Work required: Please write out the data below once more, exactly as it stands.

Dataset items:
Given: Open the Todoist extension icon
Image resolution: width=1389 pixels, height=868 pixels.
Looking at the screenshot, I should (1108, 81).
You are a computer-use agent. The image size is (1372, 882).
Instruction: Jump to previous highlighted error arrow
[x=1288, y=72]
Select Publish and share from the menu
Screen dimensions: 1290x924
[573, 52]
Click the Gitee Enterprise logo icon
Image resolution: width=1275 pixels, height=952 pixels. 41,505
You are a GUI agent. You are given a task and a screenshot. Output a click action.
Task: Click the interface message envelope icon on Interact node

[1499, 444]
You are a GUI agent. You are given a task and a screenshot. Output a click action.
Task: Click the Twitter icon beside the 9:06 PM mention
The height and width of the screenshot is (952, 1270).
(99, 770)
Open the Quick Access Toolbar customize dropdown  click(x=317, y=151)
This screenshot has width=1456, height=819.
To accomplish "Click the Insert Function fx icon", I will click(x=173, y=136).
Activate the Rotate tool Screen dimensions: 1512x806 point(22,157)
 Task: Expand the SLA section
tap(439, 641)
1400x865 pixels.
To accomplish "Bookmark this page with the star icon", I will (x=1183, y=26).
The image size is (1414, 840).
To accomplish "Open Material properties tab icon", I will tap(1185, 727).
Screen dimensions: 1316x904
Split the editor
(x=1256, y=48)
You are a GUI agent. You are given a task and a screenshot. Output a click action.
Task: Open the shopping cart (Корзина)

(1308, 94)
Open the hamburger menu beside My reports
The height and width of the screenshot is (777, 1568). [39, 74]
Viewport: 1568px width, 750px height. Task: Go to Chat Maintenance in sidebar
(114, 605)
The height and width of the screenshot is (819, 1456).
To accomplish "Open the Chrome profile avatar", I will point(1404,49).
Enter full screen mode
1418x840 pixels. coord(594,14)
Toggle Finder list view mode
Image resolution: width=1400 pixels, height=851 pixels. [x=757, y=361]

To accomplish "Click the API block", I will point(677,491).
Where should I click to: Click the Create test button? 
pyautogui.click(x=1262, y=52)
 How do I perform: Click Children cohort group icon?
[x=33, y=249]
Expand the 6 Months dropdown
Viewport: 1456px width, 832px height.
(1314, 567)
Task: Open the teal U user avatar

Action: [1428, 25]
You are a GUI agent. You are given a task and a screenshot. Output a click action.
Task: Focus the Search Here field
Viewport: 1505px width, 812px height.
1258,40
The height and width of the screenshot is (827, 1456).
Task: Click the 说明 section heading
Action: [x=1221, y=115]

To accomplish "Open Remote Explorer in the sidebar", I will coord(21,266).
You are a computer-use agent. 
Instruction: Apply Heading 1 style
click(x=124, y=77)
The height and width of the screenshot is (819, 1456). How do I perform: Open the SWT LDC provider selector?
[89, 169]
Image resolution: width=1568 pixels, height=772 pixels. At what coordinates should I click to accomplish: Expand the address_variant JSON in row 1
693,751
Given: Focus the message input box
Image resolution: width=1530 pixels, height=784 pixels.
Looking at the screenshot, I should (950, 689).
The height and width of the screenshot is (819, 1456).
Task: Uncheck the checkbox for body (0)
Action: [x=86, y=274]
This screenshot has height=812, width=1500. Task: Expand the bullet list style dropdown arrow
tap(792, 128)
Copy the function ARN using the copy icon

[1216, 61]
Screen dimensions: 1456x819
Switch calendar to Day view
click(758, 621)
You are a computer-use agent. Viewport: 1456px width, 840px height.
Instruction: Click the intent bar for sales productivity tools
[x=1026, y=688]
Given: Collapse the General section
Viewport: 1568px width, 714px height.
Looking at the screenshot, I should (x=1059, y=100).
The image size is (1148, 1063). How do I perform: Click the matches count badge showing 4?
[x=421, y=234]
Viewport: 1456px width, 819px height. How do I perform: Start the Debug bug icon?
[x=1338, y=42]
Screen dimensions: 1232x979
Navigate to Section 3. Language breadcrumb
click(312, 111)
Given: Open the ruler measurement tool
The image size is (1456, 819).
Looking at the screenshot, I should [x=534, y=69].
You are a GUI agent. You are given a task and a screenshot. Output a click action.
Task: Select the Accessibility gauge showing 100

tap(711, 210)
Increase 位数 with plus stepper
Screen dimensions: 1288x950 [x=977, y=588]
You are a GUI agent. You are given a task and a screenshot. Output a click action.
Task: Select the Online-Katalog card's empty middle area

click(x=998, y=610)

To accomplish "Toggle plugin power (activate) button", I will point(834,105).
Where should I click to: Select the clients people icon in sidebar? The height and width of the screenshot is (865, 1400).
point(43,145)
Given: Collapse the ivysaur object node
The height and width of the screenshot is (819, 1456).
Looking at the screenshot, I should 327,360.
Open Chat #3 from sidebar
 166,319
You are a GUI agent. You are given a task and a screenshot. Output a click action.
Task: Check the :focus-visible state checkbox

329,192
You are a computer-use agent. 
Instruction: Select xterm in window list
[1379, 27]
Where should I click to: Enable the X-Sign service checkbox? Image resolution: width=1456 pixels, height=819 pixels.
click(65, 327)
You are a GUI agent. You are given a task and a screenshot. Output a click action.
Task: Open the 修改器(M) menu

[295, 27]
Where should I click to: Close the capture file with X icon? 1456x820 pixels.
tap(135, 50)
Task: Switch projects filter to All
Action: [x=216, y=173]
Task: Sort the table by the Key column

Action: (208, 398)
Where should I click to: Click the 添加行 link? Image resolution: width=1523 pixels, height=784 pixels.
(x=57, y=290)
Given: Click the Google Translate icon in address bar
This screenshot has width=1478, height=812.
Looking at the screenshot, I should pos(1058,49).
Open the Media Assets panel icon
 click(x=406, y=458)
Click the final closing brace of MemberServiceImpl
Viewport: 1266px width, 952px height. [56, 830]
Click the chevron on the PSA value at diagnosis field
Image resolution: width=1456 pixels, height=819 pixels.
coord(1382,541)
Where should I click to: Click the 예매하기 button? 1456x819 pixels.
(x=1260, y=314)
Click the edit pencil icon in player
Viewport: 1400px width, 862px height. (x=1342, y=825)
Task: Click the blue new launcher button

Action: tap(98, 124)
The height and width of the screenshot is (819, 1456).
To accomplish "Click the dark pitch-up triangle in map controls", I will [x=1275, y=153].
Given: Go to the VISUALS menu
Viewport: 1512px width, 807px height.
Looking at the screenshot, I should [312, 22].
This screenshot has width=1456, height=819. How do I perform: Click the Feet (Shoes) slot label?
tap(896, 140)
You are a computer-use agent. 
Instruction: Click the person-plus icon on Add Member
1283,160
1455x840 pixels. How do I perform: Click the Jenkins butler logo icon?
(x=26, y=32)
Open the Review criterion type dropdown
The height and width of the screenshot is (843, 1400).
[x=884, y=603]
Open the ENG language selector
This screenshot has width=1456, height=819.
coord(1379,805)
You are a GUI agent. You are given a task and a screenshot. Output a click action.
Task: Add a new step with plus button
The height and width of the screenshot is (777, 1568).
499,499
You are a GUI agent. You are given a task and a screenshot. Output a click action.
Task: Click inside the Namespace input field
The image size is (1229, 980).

Output:
Given: Open the Todoist extension icon
Image resolution: width=1389 pixels, height=868 pixels.
Looking at the screenshot, I should (1108, 81).
You are a computer-use agent. The image size is (1372, 882).
Instruction: Jump to previous highlighted error arrow
[x=1288, y=72]
Select Publish and share from the menu
Screen dimensions: 1290x924
[573, 52]
Click the Gitee Enterprise logo icon
Image resolution: width=1275 pixels, height=952 pixels. 41,505
You are a GUI agent. You are given a task and a screenshot. Output a click action.
Task: Click the interface message envelope icon on Interact node

[1499, 444]
You are a GUI agent. You are given a task and a screenshot. Output a click action.
Task: Click the Twitter icon beside the 9:06 PM mention
The height and width of the screenshot is (952, 1270).
(99, 770)
Open the Quick Access Toolbar customize dropdown  click(x=317, y=151)
This screenshot has width=1456, height=819.
To accomplish "Click the Insert Function fx icon", I will click(x=173, y=136).
Activate the Rotate tool Screen dimensions: 1512x806 point(22,157)
 Task: Expand the SLA section
tap(439, 641)
1400x865 pixels.
To accomplish "Bookmark this page with the star icon", I will (x=1183, y=26).
The image size is (1414, 840).
To accomplish "Open Material properties tab icon", I will tap(1185, 727).
Screen dimensions: 1316x904
Split the editor
(x=1256, y=48)
You are a GUI agent. You are given a task and a screenshot. Output a click action.
Task: Open the shopping cart (Корзина)

(1308, 94)
Open the hamburger menu beside My reports
The height and width of the screenshot is (777, 1568). [39, 74]
Viewport: 1568px width, 750px height. Task: Go to Chat Maintenance in sidebar
(114, 605)
The height and width of the screenshot is (819, 1456).
To accomplish "Open the Chrome profile avatar", I will point(1404,49).
Enter full screen mode
1418x840 pixels. coord(594,14)
Toggle Finder list view mode
Image resolution: width=1400 pixels, height=851 pixels. [x=757, y=361]

To accomplish "Click the API block", I will point(677,491).
Where should I click to: Click the Create test button? 
pyautogui.click(x=1262, y=52)
 How do I perform: Click Children cohort group icon?
[x=33, y=249]
Expand the 6 Months dropdown
Viewport: 1456px width, 832px height.
(1314, 567)
Task: Open the teal U user avatar

Action: [1428, 25]
You are a GUI agent. You are given a task and a screenshot. Output a click action.
Task: Focus the Search Here field
Viewport: 1505px width, 812px height.
1258,40
The height and width of the screenshot is (827, 1456).
Task: Click the 说明 section heading
Action: [x=1221, y=115]

To accomplish "Open Remote Explorer in the sidebar", I will coord(21,266).
You are a computer-use agent. 
Instruction: Apply Heading 1 style
click(x=124, y=77)
The height and width of the screenshot is (819, 1456). How do I perform: Open the SWT LDC provider selector?
[89, 169]
Image resolution: width=1568 pixels, height=772 pixels. At what coordinates should I click to accomplish: Expand the address_variant JSON in row 1
693,751
Given: Focus the message input box
Image resolution: width=1530 pixels, height=784 pixels.
Looking at the screenshot, I should (950, 689).
The height and width of the screenshot is (819, 1456).
Task: Uncheck the checkbox for body (0)
Action: [x=86, y=274]
This screenshot has height=812, width=1500. Task: Expand the bullet list style dropdown arrow
tap(792, 128)
Copy the function ARN using the copy icon

[1216, 61]
Screen dimensions: 1456x819
Switch calendar to Day view
click(758, 621)
You are a computer-use agent. Viewport: 1456px width, 840px height.
Instruction: Click the intent bar for sales productivity tools
[x=1026, y=688]
Given: Collapse the General section
Viewport: 1568px width, 714px height.
Looking at the screenshot, I should (x=1059, y=100).
The image size is (1148, 1063). How do I perform: Click the matches count badge showing 4?
[x=421, y=234]
Viewport: 1456px width, 819px height. How do I perform: Start the Debug bug icon?
[x=1338, y=42]
Screen dimensions: 1232x979
Navigate to Section 3. Language breadcrumb
click(312, 111)
Given: Open the ruler measurement tool
The image size is (1456, 819).
Looking at the screenshot, I should [x=534, y=69].
You are a GUI agent. You are given a task and a screenshot. Output a click action.
Task: Select the Accessibility gauge showing 100

tap(711, 210)
Increase 位数 with plus stepper
Screen dimensions: 1288x950 [x=977, y=588]
You are a GUI agent. You are given a task and a screenshot. Output a click action.
Task: Select the Online-Katalog card's empty middle area

click(x=998, y=610)

To accomplish "Toggle plugin power (activate) button", I will point(834,105).
Where should I click to: Select the clients people icon in sidebar? The height and width of the screenshot is (865, 1400).
point(43,145)
Given: Collapse the ivysaur object node
The height and width of the screenshot is (819, 1456).
Looking at the screenshot, I should 327,360.
Open Chat #3 from sidebar
 166,319
You are a GUI agent. You are given a task and a screenshot. Output a click action.
Task: Check the :focus-visible state checkbox

329,192
You are a computer-use agent. 
Instruction: Select xterm in window list
[1379, 27]
Where should I click to: Enable the X-Sign service checkbox? Image resolution: width=1456 pixels, height=819 pixels.
click(65, 327)
You are a GUI agent. You are given a task and a screenshot. Output a click action.
Task: Open the 修改器(M) menu

[295, 27]
Where should I click to: Close the capture file with X icon? 1456x820 pixels.
tap(135, 50)
Task: Switch projects filter to All
Action: [x=216, y=173]
Task: Sort the table by the Key column

Action: (208, 398)
Where should I click to: Click the 添加行 link? Image resolution: width=1523 pixels, height=784 pixels.
(x=57, y=290)
Given: Click the Google Translate icon in address bar
This screenshot has width=1478, height=812.
Looking at the screenshot, I should pos(1058,49).
Open the Media Assets panel icon
 click(x=406, y=458)
Click the final closing brace of MemberServiceImpl
Viewport: 1266px width, 952px height. [56, 830]
Click the chevron on the PSA value at diagnosis field
Image resolution: width=1456 pixels, height=819 pixels.
coord(1382,541)
Where should I click to: Click the 예매하기 button? 1456x819 pixels.
(x=1260, y=314)
Click the edit pencil icon in player
Viewport: 1400px width, 862px height. (x=1342, y=825)
Task: Click the blue new launcher button

Action: tap(98, 124)
The height and width of the screenshot is (819, 1456).
To accomplish "Click the dark pitch-up triangle in map controls", I will [x=1275, y=153].
Given: Go to the VISUALS menu
Viewport: 1512px width, 807px height.
Looking at the screenshot, I should [312, 22].
This screenshot has width=1456, height=819. How do I perform: Click the Feet (Shoes) slot label?
tap(896, 140)
You are a computer-use agent. 
Instruction: Click the person-plus icon on Add Member
1283,160
1455x840 pixels. How do I perform: Click the Jenkins butler logo icon?
(x=26, y=32)
Open the Review criterion type dropdown
The height and width of the screenshot is (843, 1400).
[x=884, y=603]
Open the ENG language selector
This screenshot has width=1456, height=819.
coord(1379,805)
You are a GUI agent. You are given a task and a screenshot. Output a click action.
Task: Add a new step with plus button
The height and width of the screenshot is (777, 1568).
499,499
You are a GUI agent. You are given a task and a screenshot. Output a click action.
Task: Click inside the Namespace input field
The image size is (1229, 980).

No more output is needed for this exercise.